Think of Krallice as the underground-metal equivalent of a gourmet food truck. Much as that set-up allows a chef to make their own hours and cook pretty much whatever they want, this Queens, New York, band’s M.O. affords them an unusual degree of logistical and creative freedom. They tour infrequently, record all their material in-house at guitarist Colin Marston’s Menegroth studio and release music direct to Bandcamp with little fanfare, at whatever rate feels comfortable to them.
If their methods are humble, the end product is anything but. Krallice’s output — like Wolf, a new 15-minute EP marked by daunting musical density and a diverse range of extreme-metal approaches — is some of the more challenging and surprising in the contemporary scene, a fact that’s reflected in their passionate cult fan base. The more they do exactly as they please, the more their renown seems to grow.

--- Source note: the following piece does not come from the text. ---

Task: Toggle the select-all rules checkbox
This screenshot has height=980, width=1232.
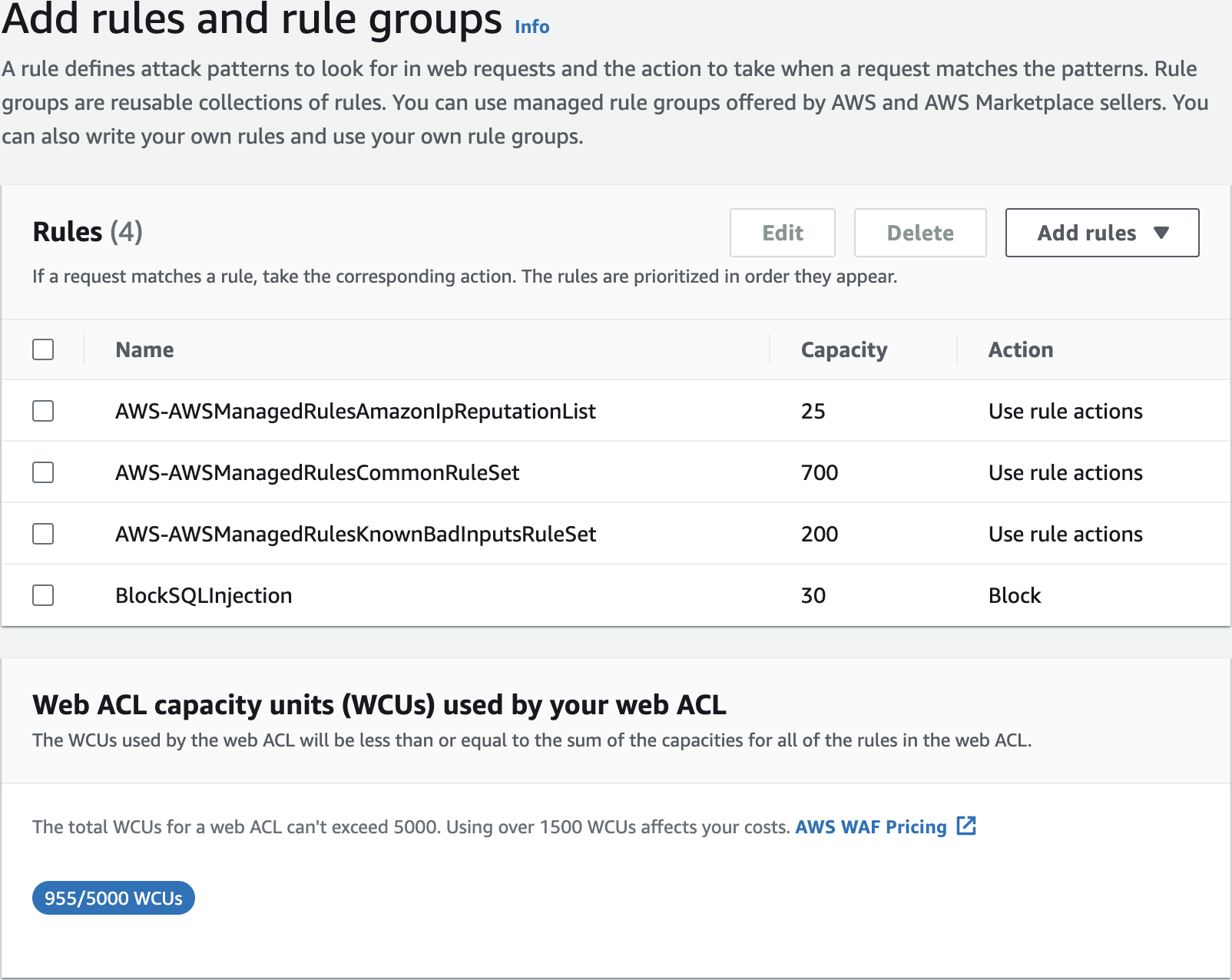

A new Krallice release doubles as a reminder of how tough, and probably pointless, it is to try to categorize the band. Their Bandcamp page contains the self-description “black metal or not.” It’s a terse statement but a telling one. Metal remains taxonomy-obsessed, with acts being slotted into ever-tinier niches, from “tech-death” to “blackgaze,” but the best bands don’t seem to pay the slightest attention to genre (or subgenre) signifiers. Since their inception, Krallice have morphed again and again, drawing initial inspiration from Nineties black metal but gradually growing proggier and more imposingly technical, as heard on 2015’s excellent Ygg huur.
It was clear from the start that a band including guitarists Marston and Mick Barr (full disclosure: I’m friendly with both and have worked with Marston on recordings by my own bands) was never going to sound typical, as these musicians’ respective résumés are dotted with deeply eccentric projects like Behold… the Arctopus and Orthrelm. But by the time of twin 2017 albums Loüm and Go Be Forgotten — the first a thorny collaboration with Neurosis member Dave Edwardson and the second a blend of transporting art-metal epics and meditative synths that earned a mention on Rolling Stone‘s year-end metal round-up — Krallice had established themselves as a band for whom nothing was out of bounds.

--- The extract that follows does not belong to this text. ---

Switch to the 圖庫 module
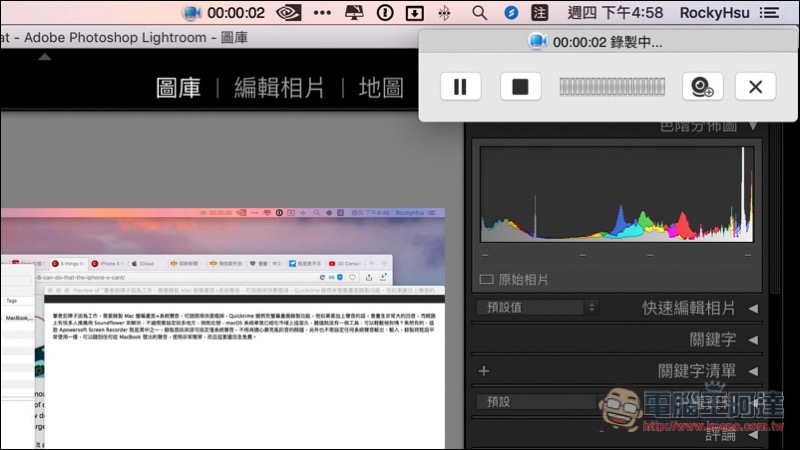The image size is (800, 450). pos(180,88)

The title track of Wolf is yet another curveball. It starts out as an agonized downtempo churn, easily one of Krallice’s most spacious musical moments to date, complete with sonically warped vocals from bassist Nick McMaster and a more stretched-out version of Marston and Barr’s trademark trilling riffage. But around the 2:30 mark, the feel changes drastically, as drummer Lev Weinstein leads the band first into a head-nodding midtempo charge and then an ethereal blast-beat section. The song gradually ramps up from there, climaxing in a math-metal workout worthy of Seventies Rush. It’s a head-spinning listen that compels multiple passes to parse out exactly what’s going on.
More feverish weirdness awaits on the rest of the EP — buckle up for closing track “Time Rendered Omni,” which scrambles an album’s worth of musical ideas into a frantic 146 seconds. As a whole, Wolf is another forward-looking dispatch from a low-profile band that’s gradually becoming a DIY institution.